RENEE MONTAGNE, host:

Weve been hearing from a former U.S. ambassador a lot lately. He was embroiled in a dispute over whether the U.N. had allowed fraud in the Afghan election.

Peter Galbraith, the former diplomat, is also a long-time advisor to the Kurds in Iraq, and now he is being accused of having a conflict of interest because of business interests he had in that region, even as he was offering advice to the Kurdish government.

NPR's Michele Kelemen has more.

MICHELE KELEMEN: The way Peter Galbraith tells it, there's nothing unusual about his business dealings with a Norwegian oil company that has a stake in an oil field in Kurdistan. He was an unpaid advisor to the Kurds and a private citizen at the time when his business dealings started, and his activities, he says, are consistent with his views on the region and with what the Kurds wanted - more say in the energy sector.

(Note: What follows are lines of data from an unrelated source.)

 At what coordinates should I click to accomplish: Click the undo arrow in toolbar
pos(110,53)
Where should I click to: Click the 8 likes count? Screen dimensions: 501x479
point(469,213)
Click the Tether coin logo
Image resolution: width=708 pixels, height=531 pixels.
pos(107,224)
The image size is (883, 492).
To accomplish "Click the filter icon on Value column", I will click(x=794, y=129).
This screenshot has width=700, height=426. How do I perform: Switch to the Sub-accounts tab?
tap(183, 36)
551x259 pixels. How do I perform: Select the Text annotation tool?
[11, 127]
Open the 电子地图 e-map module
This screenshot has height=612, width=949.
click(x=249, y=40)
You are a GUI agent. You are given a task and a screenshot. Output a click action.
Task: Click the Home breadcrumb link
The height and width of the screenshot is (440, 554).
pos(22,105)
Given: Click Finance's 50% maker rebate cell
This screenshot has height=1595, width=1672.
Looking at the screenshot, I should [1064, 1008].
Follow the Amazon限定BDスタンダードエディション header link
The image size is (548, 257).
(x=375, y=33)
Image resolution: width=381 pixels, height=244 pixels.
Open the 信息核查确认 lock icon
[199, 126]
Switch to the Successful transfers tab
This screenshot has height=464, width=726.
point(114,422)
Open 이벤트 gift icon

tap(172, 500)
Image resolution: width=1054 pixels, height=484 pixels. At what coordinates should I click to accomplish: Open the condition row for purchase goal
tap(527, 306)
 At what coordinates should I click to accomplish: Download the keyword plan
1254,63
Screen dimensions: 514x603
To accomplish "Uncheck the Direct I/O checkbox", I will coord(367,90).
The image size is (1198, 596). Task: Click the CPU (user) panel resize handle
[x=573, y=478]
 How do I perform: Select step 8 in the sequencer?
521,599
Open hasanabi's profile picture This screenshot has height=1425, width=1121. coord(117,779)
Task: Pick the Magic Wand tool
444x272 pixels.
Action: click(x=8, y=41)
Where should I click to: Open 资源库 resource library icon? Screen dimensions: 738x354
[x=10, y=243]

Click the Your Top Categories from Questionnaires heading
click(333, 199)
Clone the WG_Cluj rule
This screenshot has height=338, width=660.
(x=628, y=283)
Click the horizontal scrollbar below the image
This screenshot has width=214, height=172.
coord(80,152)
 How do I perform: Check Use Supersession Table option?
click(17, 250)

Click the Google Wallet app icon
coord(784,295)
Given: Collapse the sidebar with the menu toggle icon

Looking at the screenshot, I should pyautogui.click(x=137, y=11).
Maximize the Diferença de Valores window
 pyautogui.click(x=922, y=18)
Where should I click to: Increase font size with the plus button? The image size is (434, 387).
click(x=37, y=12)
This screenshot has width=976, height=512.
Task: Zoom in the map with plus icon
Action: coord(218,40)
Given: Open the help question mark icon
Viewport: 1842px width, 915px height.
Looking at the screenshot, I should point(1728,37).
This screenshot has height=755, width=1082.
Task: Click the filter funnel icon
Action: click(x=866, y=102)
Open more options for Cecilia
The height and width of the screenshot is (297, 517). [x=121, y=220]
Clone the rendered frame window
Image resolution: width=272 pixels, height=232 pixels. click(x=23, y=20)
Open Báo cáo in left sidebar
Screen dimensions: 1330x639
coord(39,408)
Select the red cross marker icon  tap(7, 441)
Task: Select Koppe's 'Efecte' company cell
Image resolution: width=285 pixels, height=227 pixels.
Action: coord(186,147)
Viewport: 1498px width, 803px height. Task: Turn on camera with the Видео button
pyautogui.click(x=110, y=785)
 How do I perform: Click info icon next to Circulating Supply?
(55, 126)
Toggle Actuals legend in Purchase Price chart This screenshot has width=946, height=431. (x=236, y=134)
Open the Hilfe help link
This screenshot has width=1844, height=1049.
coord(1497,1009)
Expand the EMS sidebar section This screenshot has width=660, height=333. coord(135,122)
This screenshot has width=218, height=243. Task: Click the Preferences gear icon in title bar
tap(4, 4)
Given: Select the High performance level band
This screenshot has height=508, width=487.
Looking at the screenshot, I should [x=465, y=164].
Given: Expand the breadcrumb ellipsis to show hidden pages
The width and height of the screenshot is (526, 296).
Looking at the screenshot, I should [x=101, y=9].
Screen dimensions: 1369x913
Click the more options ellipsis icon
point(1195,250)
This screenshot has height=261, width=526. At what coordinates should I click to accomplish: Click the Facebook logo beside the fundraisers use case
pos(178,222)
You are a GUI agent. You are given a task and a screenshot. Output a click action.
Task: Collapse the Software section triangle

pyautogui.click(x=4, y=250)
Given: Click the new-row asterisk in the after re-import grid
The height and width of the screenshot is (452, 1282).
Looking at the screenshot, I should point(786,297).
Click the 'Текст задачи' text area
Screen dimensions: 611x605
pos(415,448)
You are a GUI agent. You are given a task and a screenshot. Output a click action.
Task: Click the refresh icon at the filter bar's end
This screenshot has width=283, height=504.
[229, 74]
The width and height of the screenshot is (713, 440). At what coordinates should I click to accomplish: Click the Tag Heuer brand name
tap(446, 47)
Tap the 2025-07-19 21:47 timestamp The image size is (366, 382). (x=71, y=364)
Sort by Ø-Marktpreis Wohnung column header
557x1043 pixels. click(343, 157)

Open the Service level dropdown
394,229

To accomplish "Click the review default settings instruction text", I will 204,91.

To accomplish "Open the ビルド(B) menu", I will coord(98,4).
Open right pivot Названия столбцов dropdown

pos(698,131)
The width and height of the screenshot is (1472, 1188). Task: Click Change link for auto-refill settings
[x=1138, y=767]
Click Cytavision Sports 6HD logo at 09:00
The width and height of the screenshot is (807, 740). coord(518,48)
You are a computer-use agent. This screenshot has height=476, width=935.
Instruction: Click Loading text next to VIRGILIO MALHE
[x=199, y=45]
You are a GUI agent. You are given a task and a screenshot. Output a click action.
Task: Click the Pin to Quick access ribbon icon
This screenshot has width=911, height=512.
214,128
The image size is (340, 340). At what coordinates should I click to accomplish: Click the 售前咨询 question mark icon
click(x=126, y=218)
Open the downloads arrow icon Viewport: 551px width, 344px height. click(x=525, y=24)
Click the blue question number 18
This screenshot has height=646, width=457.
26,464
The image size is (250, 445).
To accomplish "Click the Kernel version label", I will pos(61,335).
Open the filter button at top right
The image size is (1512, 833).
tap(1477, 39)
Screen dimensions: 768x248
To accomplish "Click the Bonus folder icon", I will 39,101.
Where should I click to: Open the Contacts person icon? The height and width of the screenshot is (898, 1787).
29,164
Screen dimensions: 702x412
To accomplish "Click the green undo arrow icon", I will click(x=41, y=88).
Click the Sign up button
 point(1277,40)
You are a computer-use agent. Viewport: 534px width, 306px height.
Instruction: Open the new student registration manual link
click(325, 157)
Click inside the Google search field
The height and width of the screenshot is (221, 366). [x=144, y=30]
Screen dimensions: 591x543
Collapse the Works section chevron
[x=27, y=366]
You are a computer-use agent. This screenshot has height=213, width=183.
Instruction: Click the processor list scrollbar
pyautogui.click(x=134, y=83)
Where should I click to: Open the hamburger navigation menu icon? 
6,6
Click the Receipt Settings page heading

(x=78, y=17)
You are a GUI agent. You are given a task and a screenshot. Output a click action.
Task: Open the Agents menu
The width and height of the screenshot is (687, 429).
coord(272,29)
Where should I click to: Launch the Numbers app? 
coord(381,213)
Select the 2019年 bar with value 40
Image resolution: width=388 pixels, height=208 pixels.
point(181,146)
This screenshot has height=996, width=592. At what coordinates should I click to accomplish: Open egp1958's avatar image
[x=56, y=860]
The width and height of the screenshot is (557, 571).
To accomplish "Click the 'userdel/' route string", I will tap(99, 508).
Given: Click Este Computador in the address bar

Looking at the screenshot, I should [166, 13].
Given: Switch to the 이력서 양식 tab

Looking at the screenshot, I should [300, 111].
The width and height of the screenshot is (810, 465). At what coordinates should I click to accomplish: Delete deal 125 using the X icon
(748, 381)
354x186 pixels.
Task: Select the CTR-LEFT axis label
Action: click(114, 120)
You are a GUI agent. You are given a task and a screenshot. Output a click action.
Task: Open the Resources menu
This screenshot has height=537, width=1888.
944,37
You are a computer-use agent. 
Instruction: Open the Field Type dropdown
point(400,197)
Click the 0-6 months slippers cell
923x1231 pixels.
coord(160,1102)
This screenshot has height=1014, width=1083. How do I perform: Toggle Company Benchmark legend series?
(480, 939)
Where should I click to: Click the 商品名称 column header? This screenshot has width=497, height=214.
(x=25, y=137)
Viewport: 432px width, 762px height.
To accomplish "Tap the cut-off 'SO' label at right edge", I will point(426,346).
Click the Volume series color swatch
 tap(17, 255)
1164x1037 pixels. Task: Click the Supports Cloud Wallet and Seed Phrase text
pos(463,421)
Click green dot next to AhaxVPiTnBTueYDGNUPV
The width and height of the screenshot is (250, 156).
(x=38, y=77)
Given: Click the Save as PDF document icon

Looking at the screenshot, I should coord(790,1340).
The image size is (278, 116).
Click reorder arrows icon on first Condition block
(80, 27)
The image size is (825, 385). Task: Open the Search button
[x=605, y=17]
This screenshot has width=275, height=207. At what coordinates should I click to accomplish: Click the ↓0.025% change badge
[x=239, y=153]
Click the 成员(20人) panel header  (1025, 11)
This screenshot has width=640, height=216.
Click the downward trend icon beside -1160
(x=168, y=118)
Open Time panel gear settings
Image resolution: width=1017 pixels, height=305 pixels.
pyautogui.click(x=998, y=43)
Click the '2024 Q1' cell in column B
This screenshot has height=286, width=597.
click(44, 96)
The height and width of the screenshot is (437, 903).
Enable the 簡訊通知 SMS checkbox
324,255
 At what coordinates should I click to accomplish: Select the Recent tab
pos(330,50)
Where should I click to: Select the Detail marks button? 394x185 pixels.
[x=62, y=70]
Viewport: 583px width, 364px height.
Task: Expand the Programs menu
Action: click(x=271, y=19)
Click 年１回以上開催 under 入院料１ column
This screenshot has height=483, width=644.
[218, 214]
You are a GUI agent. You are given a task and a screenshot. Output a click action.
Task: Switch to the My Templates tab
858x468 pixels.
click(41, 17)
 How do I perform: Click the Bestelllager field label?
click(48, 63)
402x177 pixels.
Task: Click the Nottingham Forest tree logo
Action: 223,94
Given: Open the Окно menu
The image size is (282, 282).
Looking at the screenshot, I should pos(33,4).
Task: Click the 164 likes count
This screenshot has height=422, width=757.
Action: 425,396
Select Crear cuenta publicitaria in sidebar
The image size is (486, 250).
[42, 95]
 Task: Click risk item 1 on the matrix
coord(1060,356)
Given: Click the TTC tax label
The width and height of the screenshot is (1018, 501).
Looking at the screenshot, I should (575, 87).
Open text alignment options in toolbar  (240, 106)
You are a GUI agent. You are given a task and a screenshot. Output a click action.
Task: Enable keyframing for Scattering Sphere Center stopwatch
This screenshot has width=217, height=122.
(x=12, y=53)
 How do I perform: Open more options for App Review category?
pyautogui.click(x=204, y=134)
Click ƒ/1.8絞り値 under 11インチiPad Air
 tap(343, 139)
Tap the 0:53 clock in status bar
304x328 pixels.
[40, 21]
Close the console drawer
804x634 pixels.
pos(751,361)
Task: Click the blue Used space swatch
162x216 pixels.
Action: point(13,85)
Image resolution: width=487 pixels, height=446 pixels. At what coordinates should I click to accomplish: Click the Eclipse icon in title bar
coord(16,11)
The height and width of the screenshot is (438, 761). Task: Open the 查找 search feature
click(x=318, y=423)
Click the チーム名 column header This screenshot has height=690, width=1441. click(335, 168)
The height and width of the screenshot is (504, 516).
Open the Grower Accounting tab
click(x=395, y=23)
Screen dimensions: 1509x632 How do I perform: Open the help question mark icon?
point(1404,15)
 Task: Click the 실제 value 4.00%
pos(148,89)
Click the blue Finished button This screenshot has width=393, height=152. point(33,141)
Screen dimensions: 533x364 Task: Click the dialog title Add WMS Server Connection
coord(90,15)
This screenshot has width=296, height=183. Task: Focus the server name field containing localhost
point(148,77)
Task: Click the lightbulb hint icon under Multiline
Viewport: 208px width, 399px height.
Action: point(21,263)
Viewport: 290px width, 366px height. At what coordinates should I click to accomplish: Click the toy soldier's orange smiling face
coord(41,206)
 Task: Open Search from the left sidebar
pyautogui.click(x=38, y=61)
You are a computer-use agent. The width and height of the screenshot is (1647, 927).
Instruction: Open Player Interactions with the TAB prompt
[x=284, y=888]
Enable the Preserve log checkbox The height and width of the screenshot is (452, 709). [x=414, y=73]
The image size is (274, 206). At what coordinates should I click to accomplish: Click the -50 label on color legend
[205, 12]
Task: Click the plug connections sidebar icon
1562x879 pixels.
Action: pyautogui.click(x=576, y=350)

Mr. PETER GALBRAITH (Former U.S. Diplomat): There are interests, but what's the conflict? There is no conflict between the role and help that I provided to the Kurds on what was, again, their agenda, not my agenda, and the work that I did in helping to create an oil industry in Kurdistan which was, again, something that they themselves wanted and of course they were fully aware of my business arrangements.

Professor FEISAL ISTRABADI (Indiana University): That really doesnt withstand the giggle test.

KELEMEN: That's Feisal Istrabadi, a visiting law professor at Indiana University who was involved in drafting an interim constitution in Iraq. He's now raising concerns about current Iraqi law, because, as the New York Times reported yesterday, Galbraith had an ongoing business relationship with the Norwegian company throughout the negotiations on the constitution.

Prof. ISTRABADI: This is much bigger than Peter Galbraith. This implicates the legitimacy of the entire constitutional process in Iraq. You dont let Firestone draft the constitution of Liberia. You dont let Shell draft the constitution of Nigeria. We shouldnt have had an oil company drafting the Iraqi constitution.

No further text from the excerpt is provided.